Recharging is important, but it has been frustrating. I've wanted to write about a whole bunch of things related to the book, I've got an outline/proposal for another book that I've been tinkering with, and I feel like I'm a bit behind the ball on getting the process going again.

There are always more things to correct/discover/write

I wrote a nonfiction book with a finite number of pages: there were things that I missed or didn't cover completely. I've got plans to write up some additional chapters for this newsletter, but when I went to Star Wars Celebration, I was amused to have someone tell me that there was a Roman emperor who dressed up as Hercules, and another person who told me about Arthur Conan Doyle dressing up as his own characters: things that I hadn't come across while researching.

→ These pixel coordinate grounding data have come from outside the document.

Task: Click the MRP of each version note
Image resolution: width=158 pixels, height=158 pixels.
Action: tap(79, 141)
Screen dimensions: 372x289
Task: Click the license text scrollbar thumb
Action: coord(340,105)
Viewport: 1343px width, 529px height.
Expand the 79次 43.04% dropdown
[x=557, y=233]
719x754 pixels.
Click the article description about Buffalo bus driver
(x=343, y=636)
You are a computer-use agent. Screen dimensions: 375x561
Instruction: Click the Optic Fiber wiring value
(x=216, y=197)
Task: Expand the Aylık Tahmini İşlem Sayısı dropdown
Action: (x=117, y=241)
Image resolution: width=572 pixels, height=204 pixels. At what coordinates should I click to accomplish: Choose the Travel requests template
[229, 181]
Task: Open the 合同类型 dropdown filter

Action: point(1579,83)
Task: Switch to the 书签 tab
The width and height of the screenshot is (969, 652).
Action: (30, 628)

There's also random typos and a couple of names that I didn't quite get right, which slipped through the copyediting process. It happens to everyone.

I wrote a frickin' book

Lastly: I wrote a whole book! Throughout all of that, I'm still somewhat dazed that that happened: it's out in stores, it looks fantastic, thanks to the entire team at Saga – I'm only responsible for the words; they did everything else that brought it over the finish line: the entire book wouldn't have been nearly the success it's been without the efforts of Amara, Joe, Lucy, Seth, and a whole bunch of others who've been there every step along the way.

Bookstores don't ask for ID when you ask to sign a book

Every time I've gone in to a bookstore and found a copy, and asked to sign it, they're more than happy to hand you a pen and get a signed sticker, and have never asked me to prove that I'm actually the author. I'm honestly amazed that this hasn't been abused. (Please don't impersonate an author!)

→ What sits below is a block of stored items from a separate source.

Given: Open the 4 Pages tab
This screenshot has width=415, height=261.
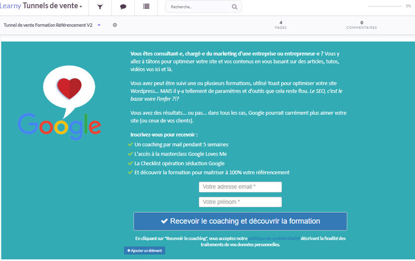Looking at the screenshot, I should pos(281,25).
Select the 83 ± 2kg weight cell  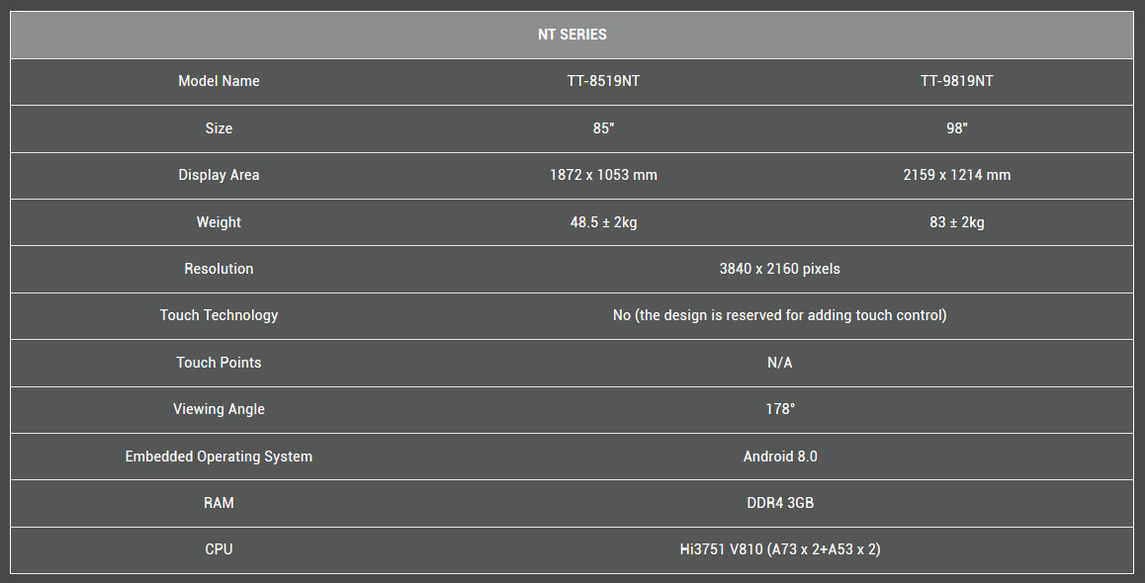coord(956,222)
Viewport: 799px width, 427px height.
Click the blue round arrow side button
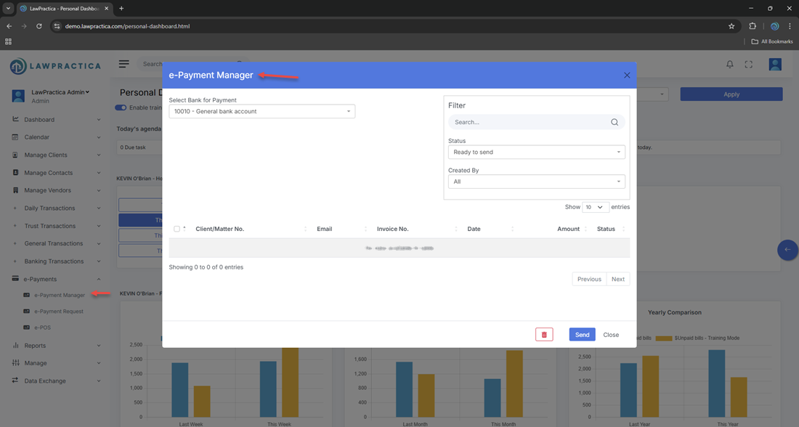(787, 250)
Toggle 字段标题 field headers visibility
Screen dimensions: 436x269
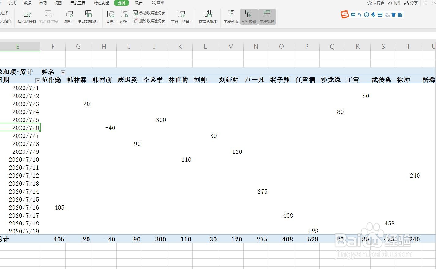267,17
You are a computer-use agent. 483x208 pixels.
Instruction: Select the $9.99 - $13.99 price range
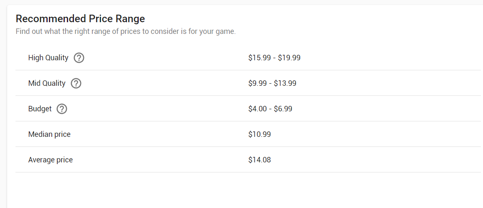click(272, 83)
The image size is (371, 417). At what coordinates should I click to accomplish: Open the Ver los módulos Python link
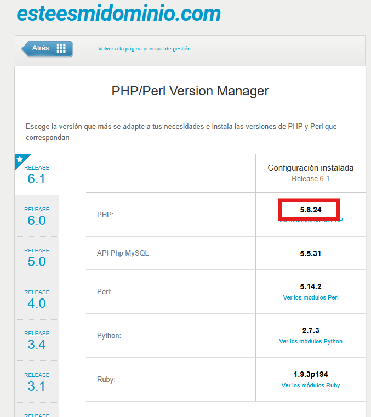point(311,341)
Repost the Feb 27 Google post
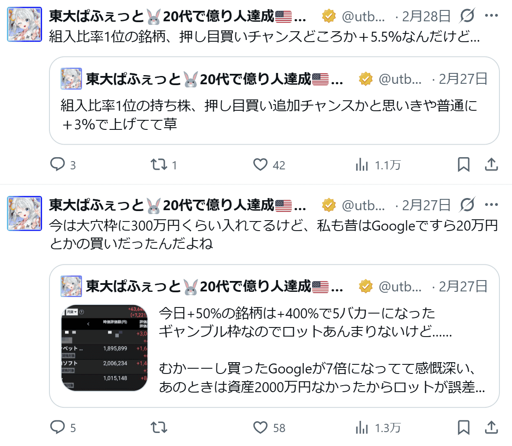 [159, 427]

I've found it to be a little awkward, but settled into a "hey, I happened to be in the area, you have a copy of my book, do you mind if I sign it?" approach. It's still a very, very cool thing to get to do.

Thanks as always for reading, and especially for those of you who've stuck through this entire process: the publication process, the random acts of self promotion, and for buying/reading/thinking about it in the last year. It's been a fun, scary, interesting, and stressful process, one that I've learned a lot from, and I'm looking forward to the next adventure at some point in the future.